Adoptive Parents Say 'Orphan' Exploits Fears

Warner Bros Film ORPHAN

When Amy Eldridge recently dropped off her adopted daughter at an Oklahoma City movie theater for a birthday party, she was horrified by one larger-than-life poster on the wall behind the group of gathering 10-year-olds.

The promotional poster, from the upcoming teen horror film, "Orphan," featured a maniacal child, which, according to the synopsis, wreaks havoc in her adoptive home, attacking her new parents and siblings in a blood-thirsty rampage.

But what upset Eldridge the most was the line in the film's trailer, "It must be hard to love an adopted child as much as your own."

(The film is rated R, so the trailer is only shown before movies that also have the same rating, which excludes those under 17.)

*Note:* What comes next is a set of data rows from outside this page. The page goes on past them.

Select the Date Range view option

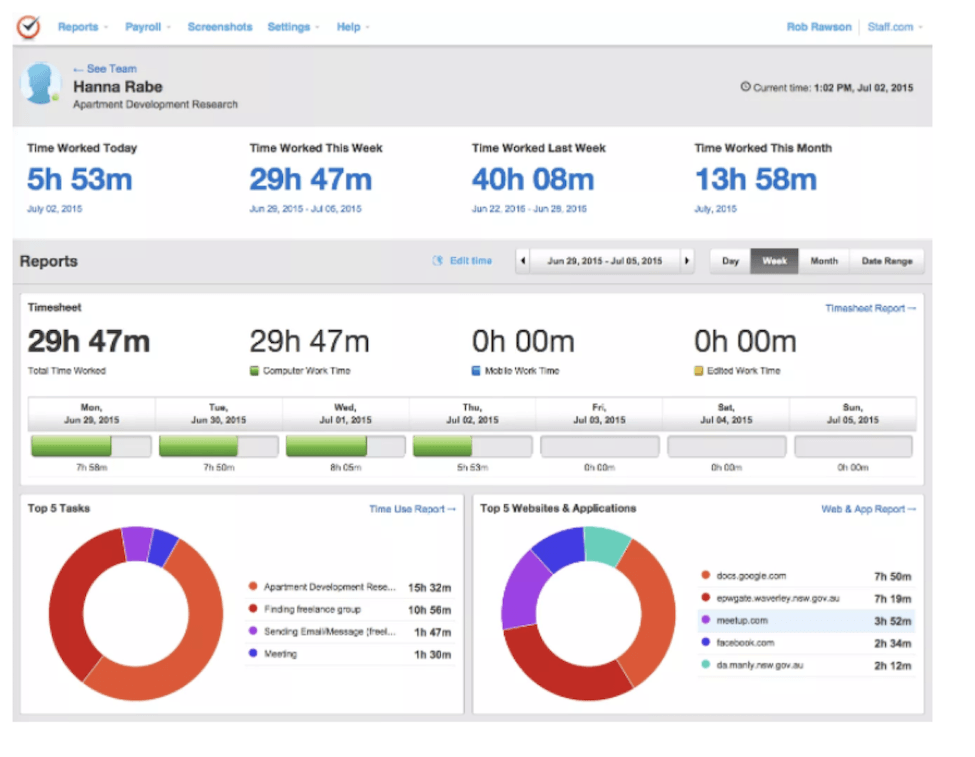coord(887,261)
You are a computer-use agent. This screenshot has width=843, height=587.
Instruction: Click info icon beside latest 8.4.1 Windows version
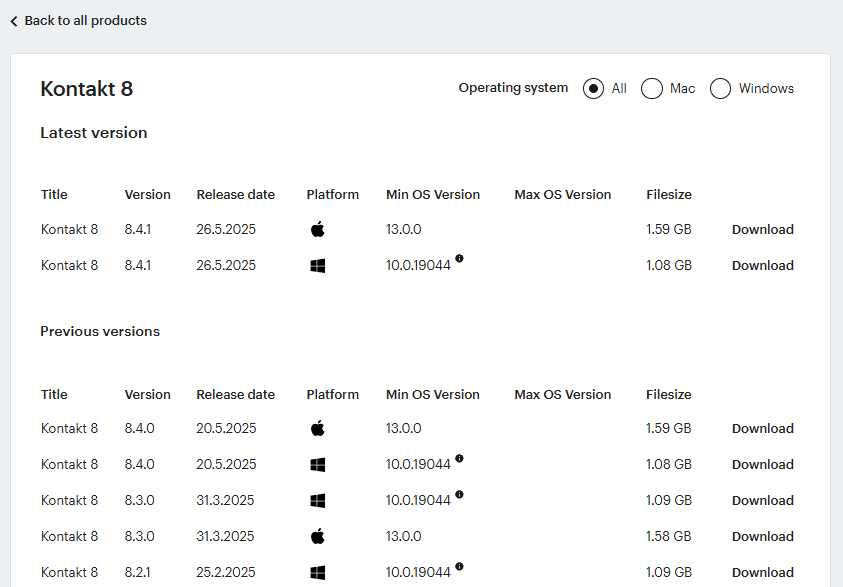tap(459, 259)
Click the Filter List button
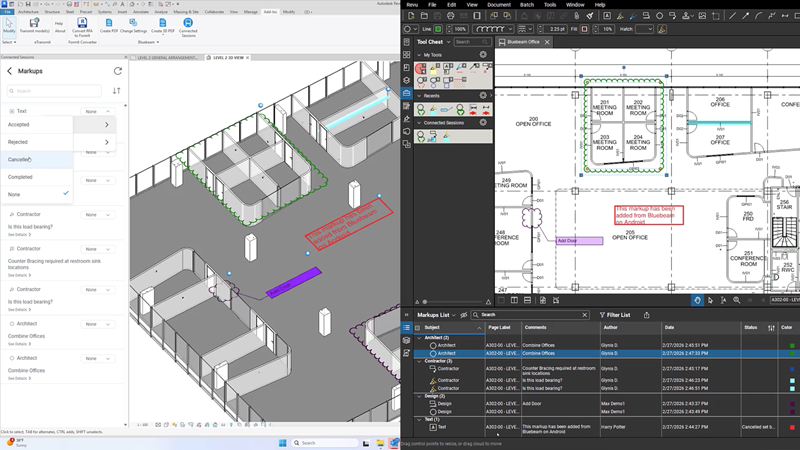The width and height of the screenshot is (800, 450). [615, 315]
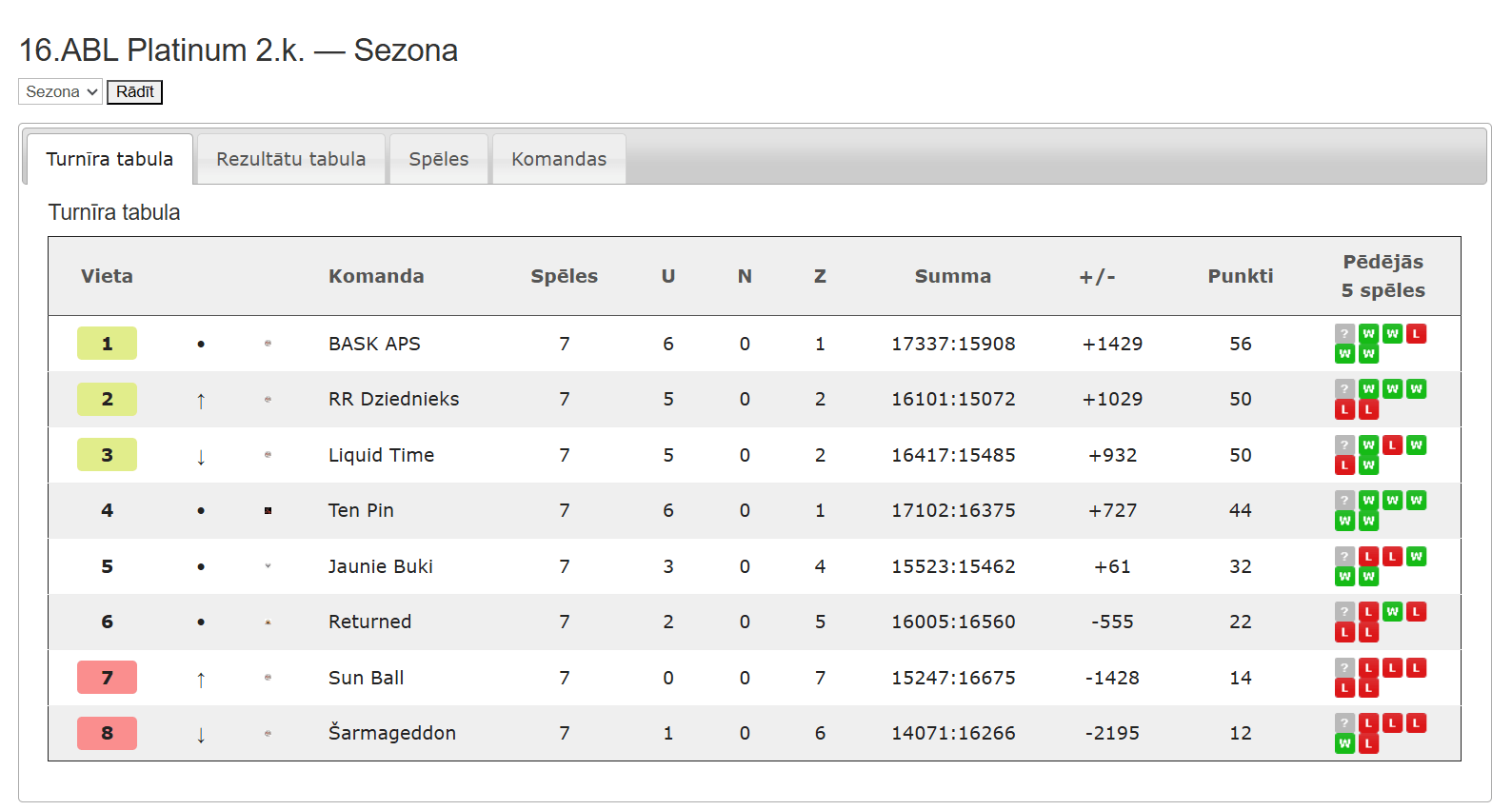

Since the ad campaign began this week adoptive parents and groups have barraged the film company Warner Brothers with complaints, saying the film taps into unfounded fears about adoption.

For Eldrige's adopted daughter, Anna, who was abandoned by her biological parents in China before being adopted by non-Asian parents, the question about who she is and where she comes from comes up among her elementary school peers.

And when a boy at the birthday party teased her after seeing the movie poster, her mother knew it was time for another one of those talks.

"Third grade has been a very hard year," Anna told her mother, who is the executive director of adoption non-profit, Love Without Boundaries.

"We get it, everyone loves a scary movie," said Rita Soronen, executive director of the Dave Thomas Foundation for Adoption.

"But it's dangerous when we perpetuate the myths of children in foster care and orphans," she told ABCNews.com. "It makes it harder to give kids the homes they need."

Warner Brothers: 'We Messed Up

Scott Rowe, senior vice president of communications for Warner Brothers, admitted the company, "messed up" in promotions for the film, which is due out in July.

Warner Brothers was besieged with complaints from parents and organizations that deal with adoption, foster care and orphans who were troubled by the story line of a deranged and homicidal child.

Speaking out in blogs, listserves and in phone calls and letters to the movie executives, adoptive parents say the trailer is especially offensive.

"They were right," Rowe told ABCNews.com. "Their complaints resonated with us."

Rowe said the company is moving "as quick as possible" to remove the offending line from the film's marketing materials.

Viewers will continue to see the trailer in movie theaters alongside another horror flick, "Drag Me to Hell," but "it could take a couple of jobs to cycle through," he said.

'Orphan' Sends Negative Message

But Adam Pertman, executive director of the Evan B. Donaldson Institute, said the film itself sends a negative message to the tens of thousands of American children in foster care who desperately need adoptive homes.

"The fundamental premise [echoes] so many fears among Americans, that kids adopted from foster care are damaged goods and they can hurt you," said he said.

By rescinding the trailers, Warner Brothers has shown "they are responsive," he told ABCNews.com. But the film itself is still perpetuates the stereotypes about adoption.